You supply the top-level program that calls the shots. ChemPlugin instances do the work, solving the mass and heat transport equations, and evaluating the chemical state of equilibrium and kinetic reactions.
This page explains how ChemPlugin works. In the ChemPlugin User's Guide, we develop from scratch a series of short client programs; the repurposing page outlines how to transform a legacy model into an RT simulator.
Client Program is the boss. Every ChemPlugin application starts with a client program. The client may be either
A client might be a couple dozen lines of code, or thousands. Regardless, the client runs the show!
Client spawns ChemPlugin instances. The client creates one or more copies of the ChemPlugin object.
To create an instance, the client simply declares it, as it would a variable or data structure.
Each copy of ChemPlugin is known as an instance, and each instance is memory-independent of other instances.
An instance represents a portion of the domain: a nodal block, finite volume, reach of stream, length of pipe, or a reactor tank, for example.
Instances are controlled by member functions. The client controls each ChemPlugin instance by calling the instance's member functions.
Member function Config(), for example, configures the instance, whereas Initialize() triggers the instance to determine its initial state.
Instances self-link into any geometry. The client uses the Link() member function to connect one ChemPlugin instance to another.
In this way, the client forms a domain of any geometry. The domain might be a continuum in one, two, or three dimensions, a branching chain, a network, and so on.

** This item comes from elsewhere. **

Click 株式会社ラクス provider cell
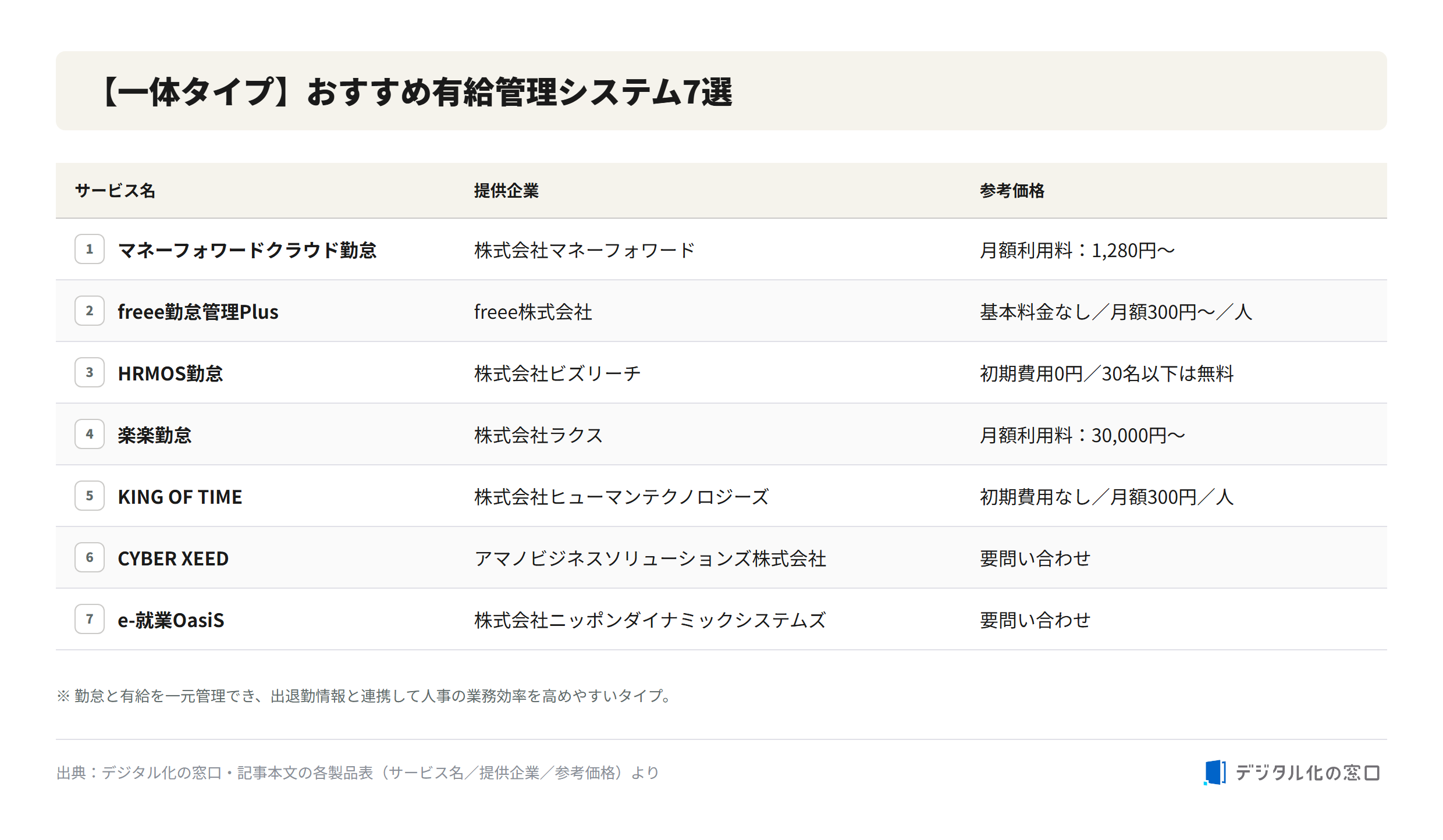 click(538, 435)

By calling the FlowRate() and Transmissivity() member functions, the client controls zero-order and first-order transport across each link.
The instances work together as a quorum to model transport and chemical reaction. Member functions AdvanceTimeLevel(), AdvanceTransport(), AdvanceHeatTransport(), and AdvanceChemical() trigger the instances to time march through a simulation.

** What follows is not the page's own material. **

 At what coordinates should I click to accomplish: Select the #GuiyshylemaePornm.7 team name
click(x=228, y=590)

Results available to client program. Throughout the simulation, the results calculated by the quorum of ChemPlugin instances are available immediately to the client program.
The client uses the Report() member function to retrieve results from a ChemPlugin instance. The client can then write out the results for later plotting by the user.
The client can also use the result to initiate feedback loops. Minerals that precipitate at an instance can affect permeability, for example, in turn changing flow rate within the domain.